Jenis serangan baru terhadap sistem mobil self-driving telah diidentifikasi yang memaksa AI untuk mengabaikan rambu lalu lintas di pinggir jalan. Teknologi ini mengharuskan mobil memiliki visi komputer berbasis kamera, karena ini merupakan persyaratan utama untuk persepsi kendaraan otonom, dan serangan tersebut melibatkan eksploitasi penutup kamera dengan dioda pemancar cahaya untuk menyesatkan sistem AI kendaraan.
Sistem self-driving bisa berisiko
Pancaran cahaya yang berubah dengan cepat dari dioda yang berkedip cepat dapat digunakan untuk mengubah persepsi warna karena cara kerja kamera CMOS, dan ini adalah kamera yang paling banyak digunakan pada mobil.

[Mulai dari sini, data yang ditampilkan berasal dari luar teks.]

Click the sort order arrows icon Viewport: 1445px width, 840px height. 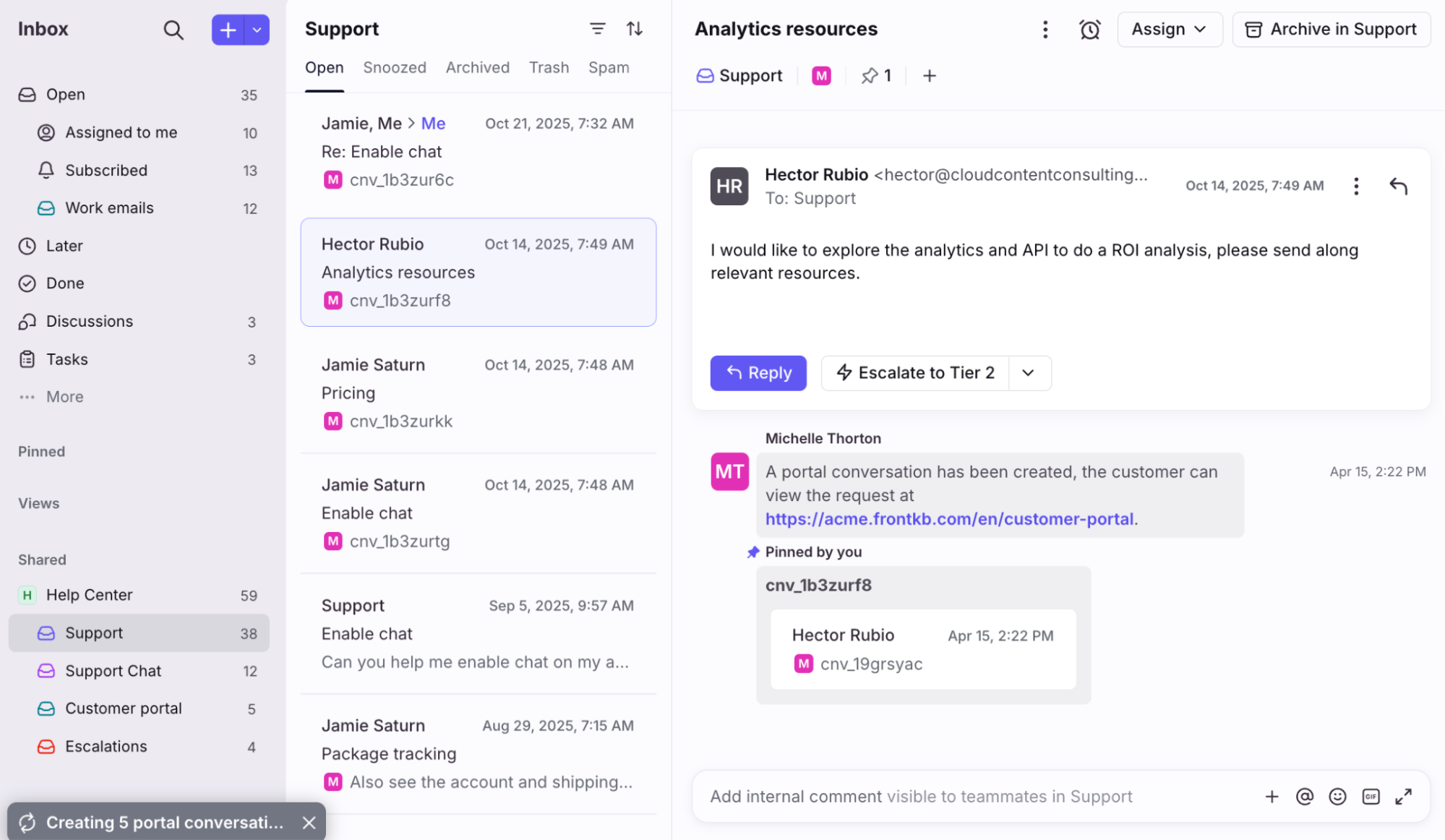[634, 29]
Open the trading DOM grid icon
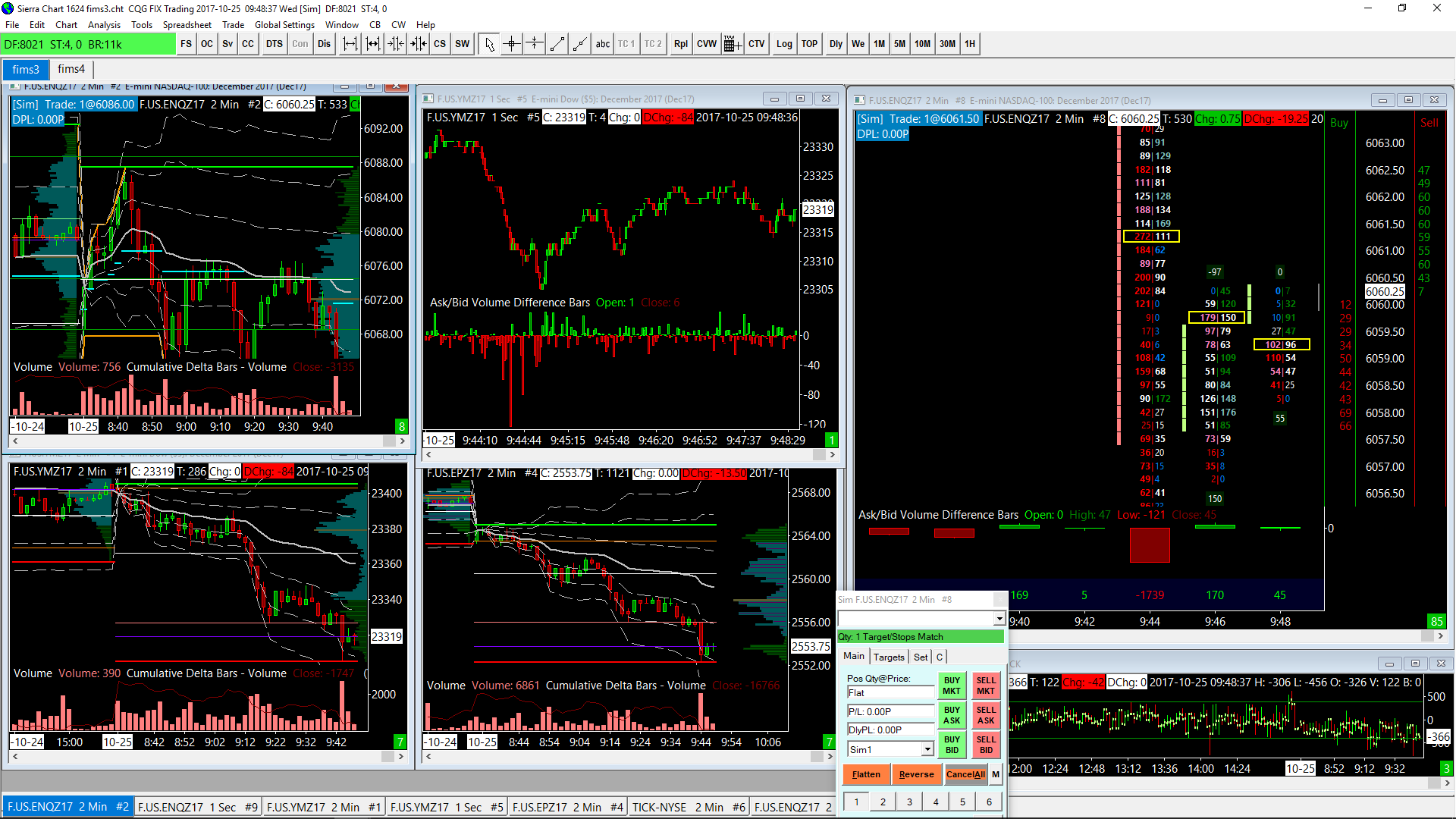Viewport: 1456px width, 819px height. tap(732, 44)
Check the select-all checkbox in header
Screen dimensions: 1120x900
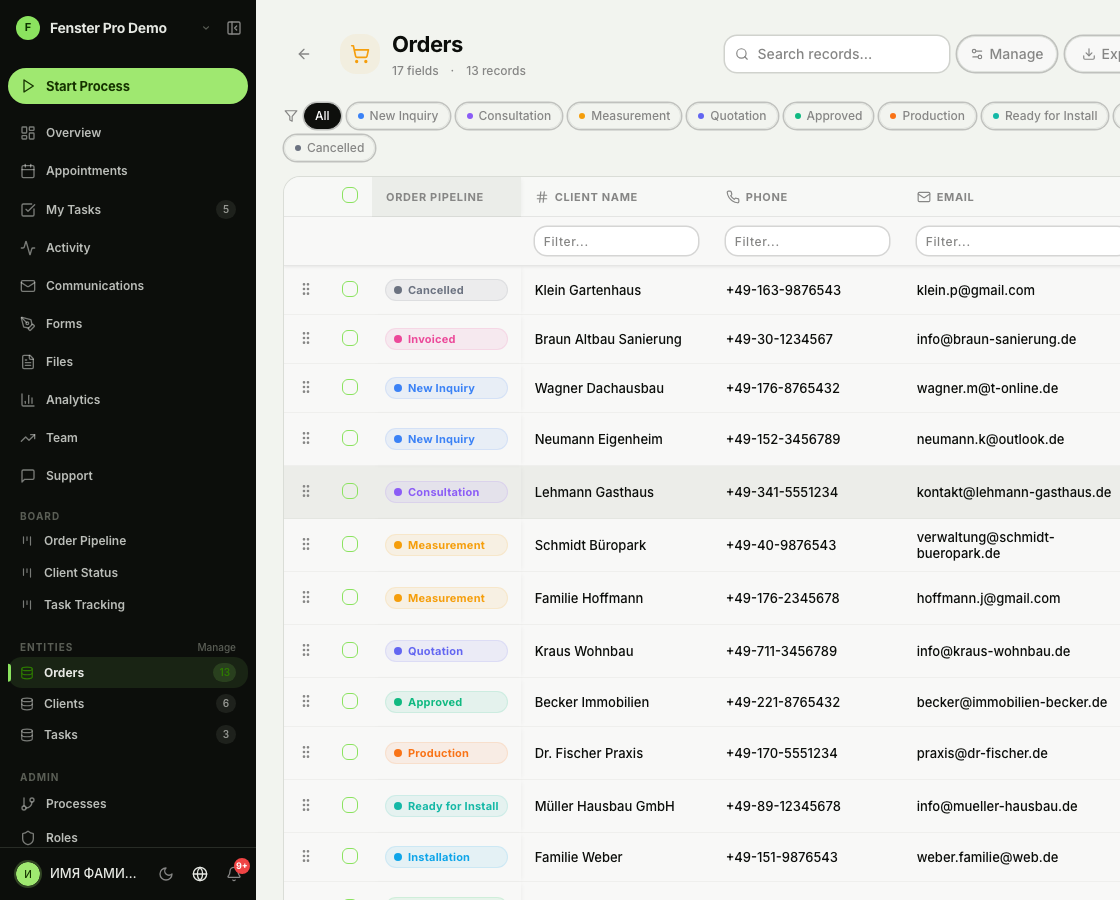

Ini adalah efek yang sama yang dirasakan manusia ketika cahaya dipantulkan dengan cepat ke mata mereka dan visibilitas warna berubah selama beberapa detik.
Jenis sensor kamera sering kali hadir sebagai perangkat berpasangan muatan (CCD) atau semikonduktor oksida logam komplementer (CMOS). Tipe pertama menangkap seluruh bingkai gambar karena mengekspos semua piksel sekaligus, namun CMOS adalah permainan yang berbeda karena menggunakan rana elektronik yang menangkap gambar baris demi baris. Ambil contoh printer komputer rumahan tradisional yang mencetak garis-garis untuk membentuk gambar.
Namun kekurangannya adalah garis gambar CMOS ditangkap pada waktu yang berbeda untuk membentuk bingkai, sehingga masukan perubahan cahaya yang cepat dapat mendistorsi gambar dengan menghasilkan corak warna yang berbeda pada sensor.
Namun alasan penerapannya secara luas di semua jenis kamera, termasuk kamera pada kendaraan, adalah karena harganya lebih murah dan memberikan keseimbangan yang baik antara kualitas gambar dan biaya. Tesla dan beberapa pembuat kendaraan lainnya juga menggunakan kamera CMOS di kendaraan mereka.
Temuan studi
Sumber: Github.
Dalam sebuah studi baru-baru ini, para peneliti mengidentifikasi proses yang dijelaskan di atas sebagai faktor risiko potensial untuk mobil self-driving, karena penyerang dapat mengontrol sumber cahaya input untuk menghasilkan garis-garis berwarna berbeda pada gambar yang diambil untuk menyesatkan interpretasi sistem visi komputer untuk mobil self-driving. foto.
Para peneliti menciptakan cahaya sekitar yang berkedip-kedip dengan menggunakan dioda pemancar cahaya (LED) dan mencoba menyesatkan klasifikasi gambar di area yang diserang, dan lensa kamera menciptakan garis-garis berwarna yang mengganggu deteksi objek ketika laser ditembakkan ke dalam lensa.
Meskipun penelitian sebelumnya terbatas pada pengujian single-frame dan para peneliti tidak terlalu banyak membuat rangkaian frame untuk mensimulasikan serangan stabil yang berkelanjutan dalam lingkungan yang terkendali, penelitian ini bertujuan untuk mensimulasikan serangan stabil yang menunjukkan implikasi keamanan server. untuk kendaraan otonom.
Sebuah LED ditembakkan di dekat rambu lalu lintas, yang memproyeksikan cahaya yang terkendali dan berfluktuasi pada rambu tersebut. Frekuensi yang berfluktuasi tidak terlihat oleh mata manusia, sehingga tidak terlihat oleh kita, dan LED tampak seperti perangkat penerangan yang tidak berbahaya. Namun pada kamera, hasilnya sangat berbeda karena terdapat garis-garis berwarna untuk salah menilai pengenalan rambu lalu lintas.
Namun agar serangan tersebut benar-benar menyesatkan sistem self-driving dan membuat keputusan yang salah, hasilnya harus sama dalam beberapa frame berturut-turut karena jika serangan tidak stabil, sistem dapat mengidentifikasi malfungsi dan menyebabkan kendaraan gagal. mode aman, seperti beralih ke mengemudi manual.